Python's nice `colour` package supports several color appearance models.[1]
[1] https://colour.readthedocs.io/en/master/colour.appearance.ht...
These wavelength-indexed spectra always seem a bit weird... the blue is so cramped! When you plot them by frequency they feel just right. We say "ultraviolet" and "infrared" for a reason; never "infraviolet" or "ultrared".
It's like a piano that had the high notes to the left.
> we write the color associated with a spectral distribution as C[S] where C is the function that takes a distribution and outputs the corresponding color.
Unrelated, but can anyone tell me the purpose of using the square bracket notation here, instead of the usual parentheses?
One thing peculiar about the final image is how desaturated it is. It doesn't actually represent the spectrum, which is by definition the pure, fully saturated colors. It's rather a gradient of a bunch of desaturated hues. For example, where is pure yellow on this gradient?
Very well put together set of fidgeting. I really appreciated the addition of the P3 color space sample at the end. For seeming like such a small addition in terms of area on the chromaticity diagram the extra stretch at the extremes goes a really long way.
I would say that most depictions of the visible light spectrum on the internet, and in textbooks, are not for physicists, but for "average" folk who simply want the gist of the visible light spectrum. Most of us don't need the exactness the author provides in his write up.

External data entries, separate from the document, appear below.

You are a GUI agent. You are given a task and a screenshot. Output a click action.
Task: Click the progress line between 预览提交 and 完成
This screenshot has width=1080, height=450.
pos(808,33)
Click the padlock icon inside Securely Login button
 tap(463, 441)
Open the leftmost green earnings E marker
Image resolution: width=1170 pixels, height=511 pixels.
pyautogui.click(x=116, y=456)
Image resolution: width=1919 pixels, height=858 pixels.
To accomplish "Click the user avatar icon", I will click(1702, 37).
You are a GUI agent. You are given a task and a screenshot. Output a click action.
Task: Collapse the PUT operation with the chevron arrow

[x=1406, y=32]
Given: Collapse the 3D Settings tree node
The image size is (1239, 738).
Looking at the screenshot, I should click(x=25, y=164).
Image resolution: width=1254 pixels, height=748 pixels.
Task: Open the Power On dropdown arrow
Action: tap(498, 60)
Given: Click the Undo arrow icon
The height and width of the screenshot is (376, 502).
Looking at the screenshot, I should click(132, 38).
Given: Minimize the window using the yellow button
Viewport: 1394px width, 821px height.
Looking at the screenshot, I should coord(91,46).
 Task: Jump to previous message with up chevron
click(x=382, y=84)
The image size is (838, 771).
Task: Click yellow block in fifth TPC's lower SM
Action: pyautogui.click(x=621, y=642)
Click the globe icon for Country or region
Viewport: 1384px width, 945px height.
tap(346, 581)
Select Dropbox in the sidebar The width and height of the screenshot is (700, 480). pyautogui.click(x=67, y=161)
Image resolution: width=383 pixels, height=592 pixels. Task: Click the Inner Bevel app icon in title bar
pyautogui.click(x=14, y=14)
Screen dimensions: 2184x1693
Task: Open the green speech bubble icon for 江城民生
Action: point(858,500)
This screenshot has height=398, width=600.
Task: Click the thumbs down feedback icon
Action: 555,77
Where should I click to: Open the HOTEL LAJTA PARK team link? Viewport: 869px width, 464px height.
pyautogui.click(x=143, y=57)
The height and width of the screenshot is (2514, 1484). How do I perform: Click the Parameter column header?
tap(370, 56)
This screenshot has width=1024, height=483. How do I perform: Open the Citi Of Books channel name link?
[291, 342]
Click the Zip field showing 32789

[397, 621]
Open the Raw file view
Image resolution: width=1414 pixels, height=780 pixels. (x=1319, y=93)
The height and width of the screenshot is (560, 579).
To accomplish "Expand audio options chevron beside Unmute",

This doesn't account for Tetrachromacy does it
https://en.wikipedia.org/wiki/Tetrachromacy
It would be interesting to learn more about colours spaces developed with Tetrachromacy in mind. I guess the rest of us should be classed as visually impaired.
is nobody going to comment on the fact that this page seems to be written entirely in latex?
Interpolate between the spectral color and gray for existing distortion.
Designating 460nm blue in terms of the Abney affect to render a realistic spectrum.
Screw, me, I was reading the title as "Rendering the Vibe Spectrum". I clearly need a break.
There's something that tends to go unrecognized, a function of the way our monitors work. Any color that is made of multiple primaries, such as magenta, cyan, or yellow, will naturally be brighter because more photons are emitted from the display. Not twice as bright, since our eye response is non-linear, but noticeably brighter.